(Collected data)
• • • • •

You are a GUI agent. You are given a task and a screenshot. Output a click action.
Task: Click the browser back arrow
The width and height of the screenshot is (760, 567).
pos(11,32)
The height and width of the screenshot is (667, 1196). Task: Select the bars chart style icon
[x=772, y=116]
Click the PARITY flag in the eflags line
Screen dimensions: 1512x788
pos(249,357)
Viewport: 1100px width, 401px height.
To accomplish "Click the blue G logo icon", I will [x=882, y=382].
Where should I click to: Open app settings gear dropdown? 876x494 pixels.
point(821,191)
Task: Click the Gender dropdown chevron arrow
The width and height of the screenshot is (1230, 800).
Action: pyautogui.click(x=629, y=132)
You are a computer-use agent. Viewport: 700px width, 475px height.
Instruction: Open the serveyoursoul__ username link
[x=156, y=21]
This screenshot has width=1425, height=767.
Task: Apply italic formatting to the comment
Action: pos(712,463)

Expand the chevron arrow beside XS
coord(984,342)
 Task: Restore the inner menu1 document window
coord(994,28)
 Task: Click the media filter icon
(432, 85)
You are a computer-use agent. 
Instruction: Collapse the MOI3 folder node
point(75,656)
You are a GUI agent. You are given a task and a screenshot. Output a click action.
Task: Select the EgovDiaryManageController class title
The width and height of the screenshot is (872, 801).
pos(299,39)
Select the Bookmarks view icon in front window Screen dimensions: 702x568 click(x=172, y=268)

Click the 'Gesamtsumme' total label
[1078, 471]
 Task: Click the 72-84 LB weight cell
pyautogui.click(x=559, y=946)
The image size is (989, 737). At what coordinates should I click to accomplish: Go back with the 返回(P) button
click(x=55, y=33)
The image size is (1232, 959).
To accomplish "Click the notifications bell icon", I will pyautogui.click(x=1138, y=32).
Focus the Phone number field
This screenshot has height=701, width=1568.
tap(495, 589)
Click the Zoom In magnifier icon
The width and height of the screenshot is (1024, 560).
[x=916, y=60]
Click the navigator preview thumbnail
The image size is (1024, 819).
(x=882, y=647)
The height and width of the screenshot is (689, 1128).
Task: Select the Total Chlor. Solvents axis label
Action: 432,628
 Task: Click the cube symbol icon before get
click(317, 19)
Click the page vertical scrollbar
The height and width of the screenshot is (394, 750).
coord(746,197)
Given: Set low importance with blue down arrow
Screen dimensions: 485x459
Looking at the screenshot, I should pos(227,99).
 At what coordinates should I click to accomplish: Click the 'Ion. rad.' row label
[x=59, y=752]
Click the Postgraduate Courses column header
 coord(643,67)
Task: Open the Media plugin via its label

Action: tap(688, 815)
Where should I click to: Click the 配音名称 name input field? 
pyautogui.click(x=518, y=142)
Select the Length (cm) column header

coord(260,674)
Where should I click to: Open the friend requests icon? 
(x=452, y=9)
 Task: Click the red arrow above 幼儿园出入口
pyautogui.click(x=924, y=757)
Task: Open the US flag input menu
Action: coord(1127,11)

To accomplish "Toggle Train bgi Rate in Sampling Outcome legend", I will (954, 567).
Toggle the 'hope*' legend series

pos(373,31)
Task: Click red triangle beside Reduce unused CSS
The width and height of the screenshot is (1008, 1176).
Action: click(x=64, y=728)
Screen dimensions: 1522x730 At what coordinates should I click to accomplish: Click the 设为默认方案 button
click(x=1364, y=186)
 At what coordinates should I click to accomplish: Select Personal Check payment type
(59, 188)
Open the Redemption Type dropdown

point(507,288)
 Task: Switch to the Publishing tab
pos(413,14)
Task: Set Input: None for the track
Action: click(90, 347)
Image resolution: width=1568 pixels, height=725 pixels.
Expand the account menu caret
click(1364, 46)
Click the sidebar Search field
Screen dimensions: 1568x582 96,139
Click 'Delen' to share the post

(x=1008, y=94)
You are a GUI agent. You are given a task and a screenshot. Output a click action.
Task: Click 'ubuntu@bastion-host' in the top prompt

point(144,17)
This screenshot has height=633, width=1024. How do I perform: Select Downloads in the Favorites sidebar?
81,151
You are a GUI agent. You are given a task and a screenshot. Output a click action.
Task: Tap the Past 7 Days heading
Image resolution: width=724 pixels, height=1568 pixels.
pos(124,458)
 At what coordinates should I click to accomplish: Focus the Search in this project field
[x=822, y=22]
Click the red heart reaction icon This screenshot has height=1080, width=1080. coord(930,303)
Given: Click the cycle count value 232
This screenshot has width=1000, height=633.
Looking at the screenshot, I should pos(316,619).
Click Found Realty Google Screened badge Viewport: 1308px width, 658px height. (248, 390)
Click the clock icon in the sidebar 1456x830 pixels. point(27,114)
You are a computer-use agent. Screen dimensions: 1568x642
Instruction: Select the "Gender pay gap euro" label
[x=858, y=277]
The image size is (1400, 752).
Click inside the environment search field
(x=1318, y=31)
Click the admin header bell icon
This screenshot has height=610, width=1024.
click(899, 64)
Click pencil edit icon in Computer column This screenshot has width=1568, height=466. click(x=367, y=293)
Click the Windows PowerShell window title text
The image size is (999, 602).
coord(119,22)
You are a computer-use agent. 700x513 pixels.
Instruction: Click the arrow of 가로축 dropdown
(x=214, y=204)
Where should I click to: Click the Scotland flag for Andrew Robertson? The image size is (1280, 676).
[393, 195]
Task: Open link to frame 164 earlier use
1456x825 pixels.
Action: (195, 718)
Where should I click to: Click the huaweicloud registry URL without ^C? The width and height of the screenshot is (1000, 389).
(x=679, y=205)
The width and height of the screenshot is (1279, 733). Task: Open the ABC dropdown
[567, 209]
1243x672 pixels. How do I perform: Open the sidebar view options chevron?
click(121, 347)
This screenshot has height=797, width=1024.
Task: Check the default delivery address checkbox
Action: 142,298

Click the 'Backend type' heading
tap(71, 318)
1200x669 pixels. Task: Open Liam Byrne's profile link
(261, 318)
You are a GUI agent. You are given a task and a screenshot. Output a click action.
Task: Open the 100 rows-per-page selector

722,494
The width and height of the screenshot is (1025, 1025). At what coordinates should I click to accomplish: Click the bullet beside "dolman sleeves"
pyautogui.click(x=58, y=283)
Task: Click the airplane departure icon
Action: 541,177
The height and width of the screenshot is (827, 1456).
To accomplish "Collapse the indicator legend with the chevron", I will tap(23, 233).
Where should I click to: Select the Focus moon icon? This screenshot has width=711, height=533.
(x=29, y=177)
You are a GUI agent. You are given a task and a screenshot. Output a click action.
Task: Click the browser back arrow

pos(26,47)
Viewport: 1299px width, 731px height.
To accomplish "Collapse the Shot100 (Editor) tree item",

• • • • •

Instructions to follow
From the data above, copy out every line with the string "Viewport" in it.

Result
Viewport: 1100px width, 401px height.
You are a computer-use agent. Viewport: 700px width, 475px height.
Click Found Realty Google Screened badge Viewport: 1308px width, 658px height. (248, 390)
Viewport: 1299px width, 731px height.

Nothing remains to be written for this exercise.